Şehitler yurdu Edirnekapı’da ülkücü direniş

12 Mart 1971 Askeri muhtırası ile bütün üniversite ve yüksekokullardaki Ülkü Ocakları, Hür-Genç, Dev-Genç ve benzeri kuruluşlar kapatılarak faaliyetlerine son verildi. Merhum Nihat Çetinkaya’dan sonra İstanbul Ülkü Ocakları kapatıldığı için aynı görevi sürdürmek üzere MHP İstanbul Gençlik Kolları Başkanlığı’na sadece İstanbul’daki gençliğin değil Türkiye genelinde bilinen ve sevilen Mehmet Kocabaş getirildi. Mehmet Kocabaş’tan sonra Yıldız Mühendislik Akademisi öğrencisi Mehmet Pehlivanlı İstanbul gençlik kolları başkanlığı vazifesini devraldı.1973 Genel Seçimlerine denk gelen bu dönemde MHP İstanbul gençlik kolları başkanlığının cumhuriyetimizin 50. Yılı münasebetiyle hazırlattığı “50. Yıla Doğru” başlıklı kitap o günün şartlarında Türkiye’nin temel meselelerini tespit ve çözümleri açısından geniş alaka gören ve akılda kalan başarılı bir çalışmaydı.
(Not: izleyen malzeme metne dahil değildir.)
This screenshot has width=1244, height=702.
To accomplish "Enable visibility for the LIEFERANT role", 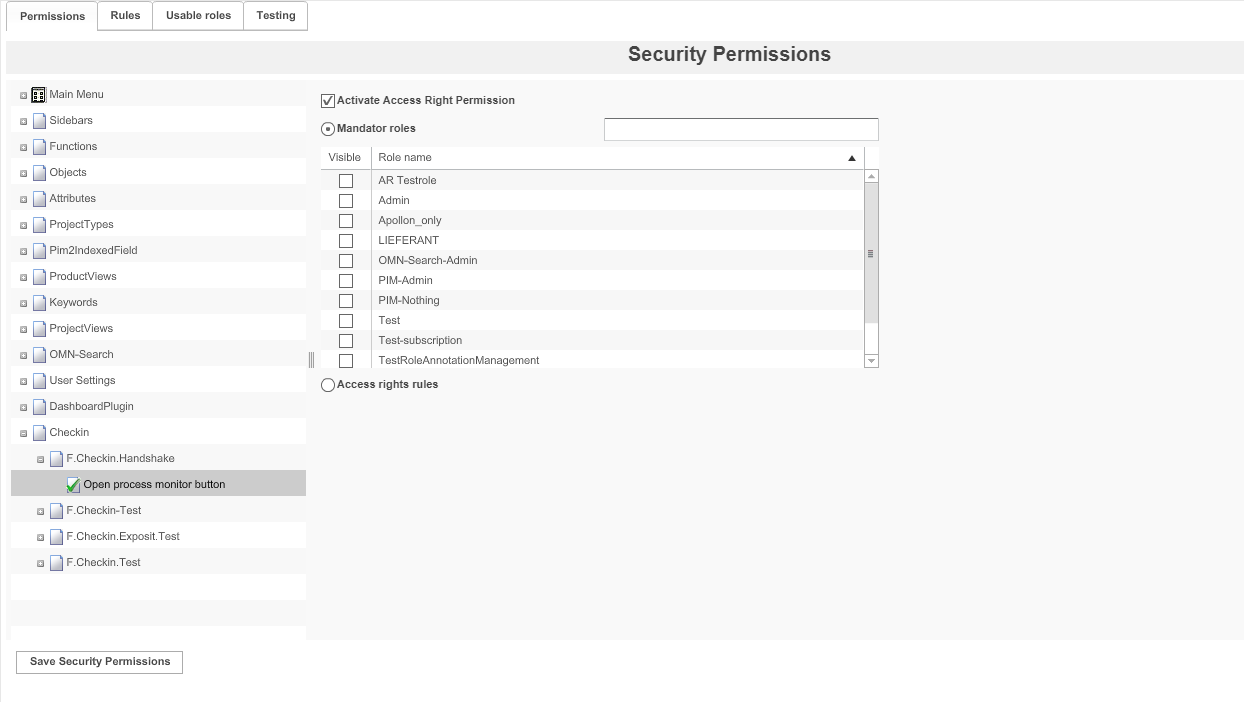I will pyautogui.click(x=345, y=240).
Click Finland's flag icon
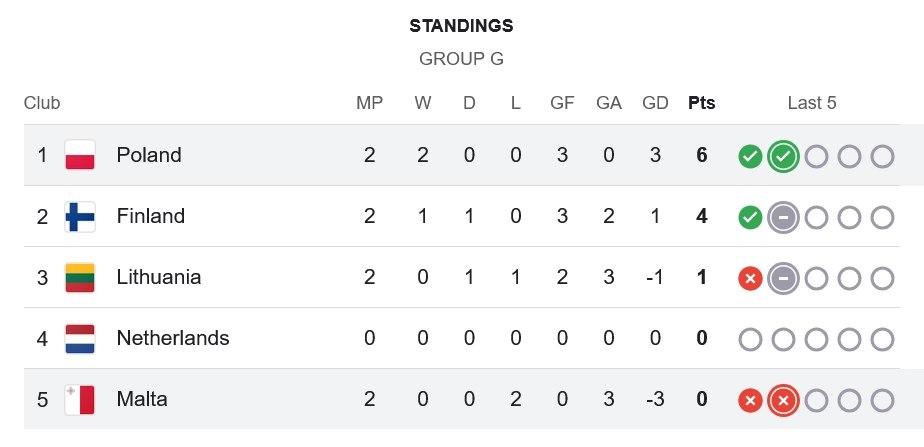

1974 Nisan ayında CHP-MSP koalisyonunun çıkardığı genel affın Anayasa Mahkemesi tarafından kapsamının genişletilmesi sonrası 12 Mart  1971 sonrasında sıkıyönetim mahkemelerinde yargılanıp mahkum edilen bütün aşırı solcu devrimci unsurlar, cuntacılar, banka soyguncuları, ülkücü öğrencilerin katilleri, polis katilleri, teröristler salıverildi. Cezaevlerinde kaldıkları süreleri teorik eğitimle geçirerek daha da bilenen bu Marksist, Leninist, Maocu, Enver Hocacı militanlar yeniden üniversite ve yüksekokullara dönerek her türlü anarşi ve terör faaliyetlerine daha da azgınlaşarak devam etmeye başladılar. Üniversiteler fabrikalar işgallere uğradı özellikle büyük şehirlerde kurtarılmış mahalleler ihtas edilerek kendi siyasi kanaatlerini paylaşmayan halk kesimlerine karşı devrimci terör ve baskılar artarak devam etti.
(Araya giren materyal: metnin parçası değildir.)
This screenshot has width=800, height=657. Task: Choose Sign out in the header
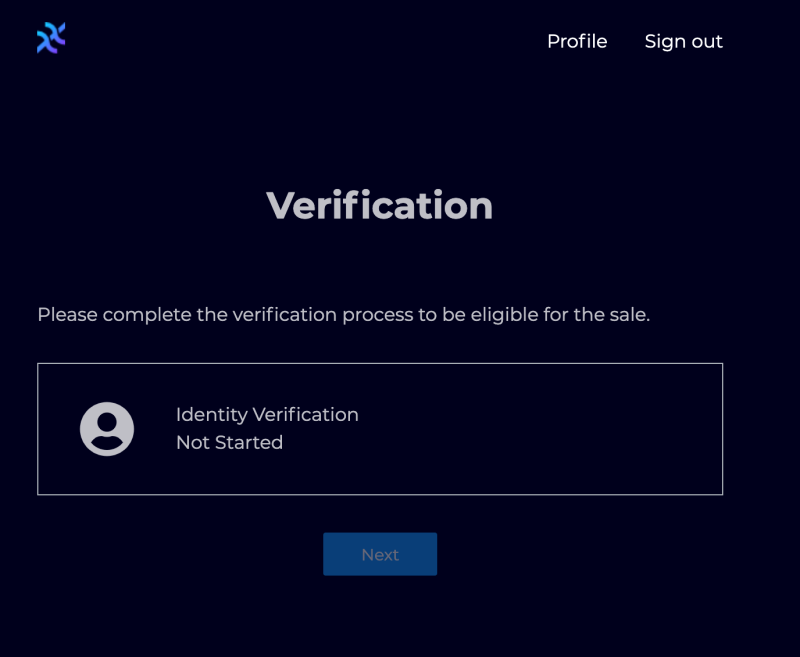click(683, 41)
1977 Genel Seçimlerimden sonra Bülent Ecevit liderliğinde ki CHP 213 milletvekili çıkarmasına rağmen tek başına iktidar olamadı. Süleyman Demirel liderliğinde Adalet Partisi, MHP, MSP ve Güven Partisi ortaklığında ikinci Milliyetçi Cephe hükümeti kuruldu. .O dönemde solun bütün renklerini bünyesinde barındıran her türlü bölücülüğü ve mezhepçiliği himaye eden CHP’nin azgın muhalefeti hız kesmeden devam ediyordu.
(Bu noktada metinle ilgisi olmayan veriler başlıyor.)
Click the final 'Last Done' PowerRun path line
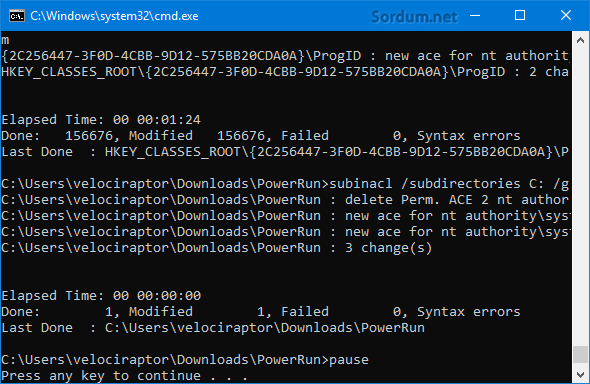The width and height of the screenshot is (590, 384). click(x=213, y=328)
İktidar hırsı ile yanıp tutuşan Ecevit aynı yılın aralık ayında İstanbul Güneş Motel’de Adalet Partisi’ne mensup 11 Milletvekilini bakanlık vaadi ile ayartıp hükümeti kurdu. Halk arasında yaygın bir deyim vardır “ Kör ölünce badem gözlü olurmuş” derler. O hesap Bülent ECEVİT de siyasi hayatının son dönemlerinde ve vefat ettikten sonra “ilkeli lider”, “dürüst siyasetçi” diye takdim edilmeye başlandı. Yukarıdaki bahsettiğimiz milletvekili transferi bile ne kadar ilkeli (!) bir siyasetçi olduğunun göstergesidir.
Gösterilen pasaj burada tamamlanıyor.